Cuánta falta hace ese concepto como motor de la vida pública de estos lares. Porque si la coherencia resulta tan valiosa en la vida del individuo, no lo resulta menos en la vida en comunidad y en uno de los supremos ejercicios que la moldean: la política.
Una de las grandes tragedias, sino la más perversa, es la ausencia absoluta de esa coherencia en el ejercicio del poder. Para nadie resultan desconocidas las hemorragias de promesas y la verborrea casi quijotesca de todo tipo de candidatos defendiendo la justicia, las libertades de cualquier color, la igualdad, la prosperidad compartida, la transparencia y reconociendo al votante como el jefe supremo. Defensores y guardianes de las más grandes virtudes del género humano, apenas obtienen el añorado poder se hunden en una vertiginosa metamorfosis que, al igual que el personaje de la clásica tira “El otro yo del doctor Merengue”, saca a flote a un personaje totalmente opuesto al que se vendió antes.
Quienes antaño defendían la libertad, terminan justificando medidas con fuertes tufos autoritarios. Quienes pregonaban la igualdad, a poco de asumir descubren mil y una razones que la hacen imposible. Y quienes defendían la rendición de cuentas y la transparencia, apenas sentados en el trono se les hace imposible gobernar ante la mirada del electorado.

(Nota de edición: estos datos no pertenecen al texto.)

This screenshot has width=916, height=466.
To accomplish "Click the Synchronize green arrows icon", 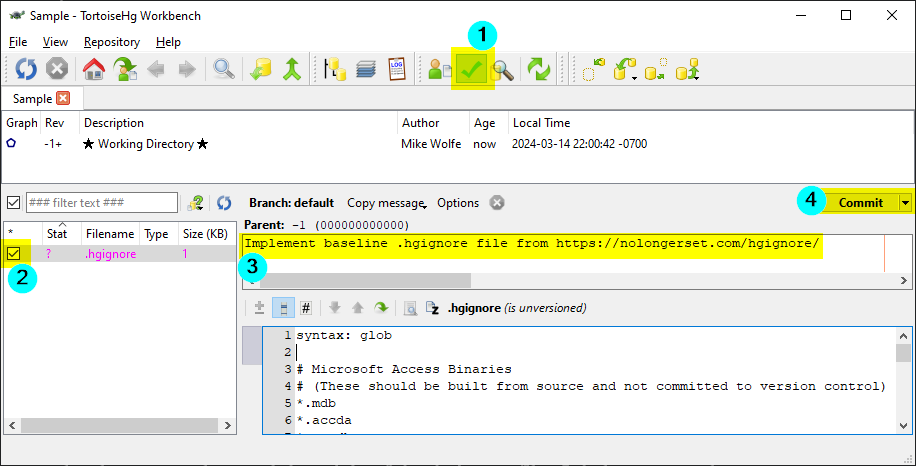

La coherencia, al igual que la integridad, es la cualidad de quien actúan siguiendo las ideas que siempre ha manifestado y defendido. Los actos, como en un acorde, armonizan con los pensamientos y las palabras. Ese es el tipo de político que, con urgencia, se espera y se necesita en estos tiempos de crisis; una nueva casta cuya palabra tenga el valor de un contrato para quienes le confían su voto y su esperanza.

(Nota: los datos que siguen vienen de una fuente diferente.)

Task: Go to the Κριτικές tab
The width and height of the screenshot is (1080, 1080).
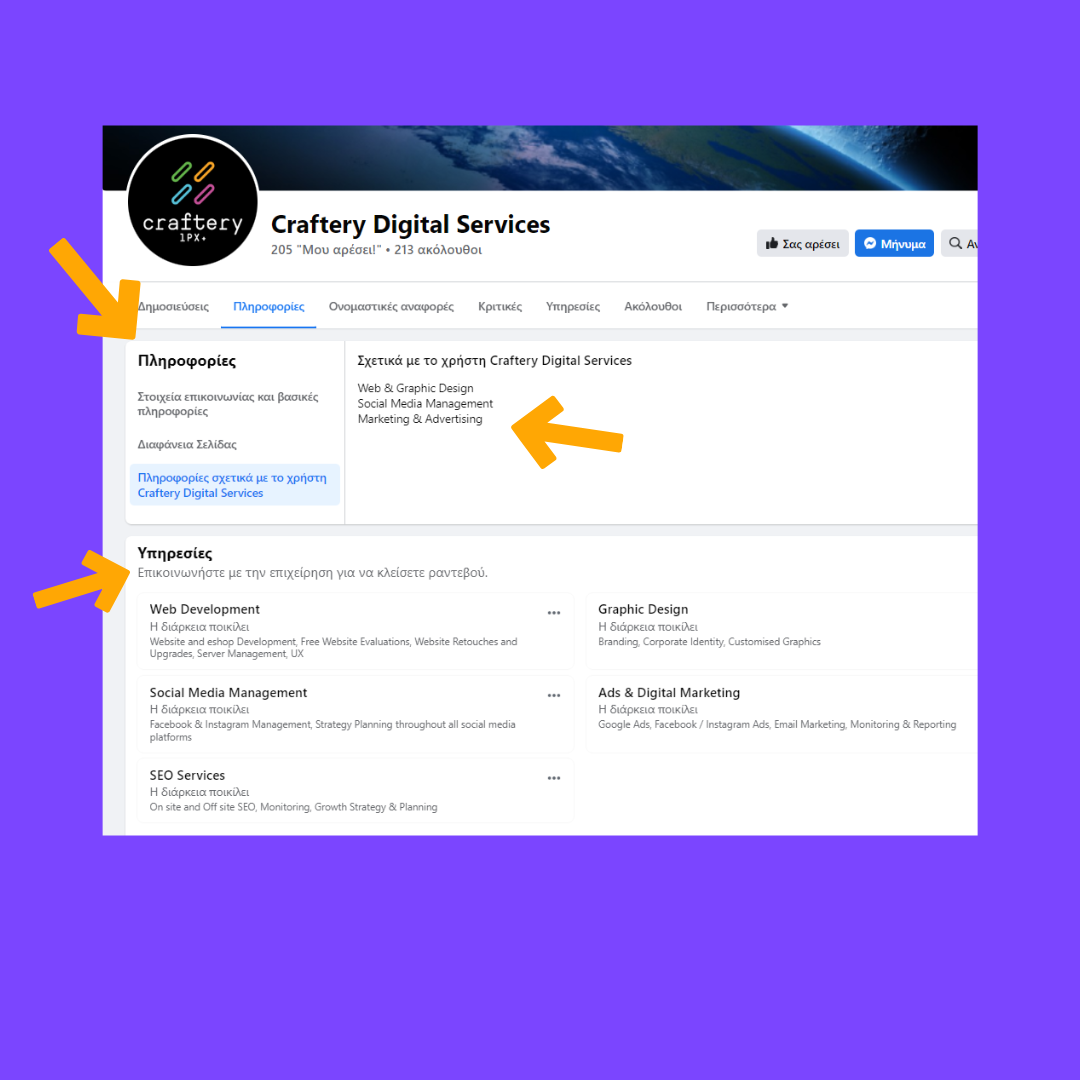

Los ideales políticos- nos advierte Savater- nunca intentan mejorar la condición humana sino la sociedad humana: no lo que los hombres son sino las instituciones de la comunidad en que vive. Pero, precisamente, resulta ingenuo soñar mejorar las instituciones nacionales mientras las riendas políticas sigan en manos de los creadores del desastre.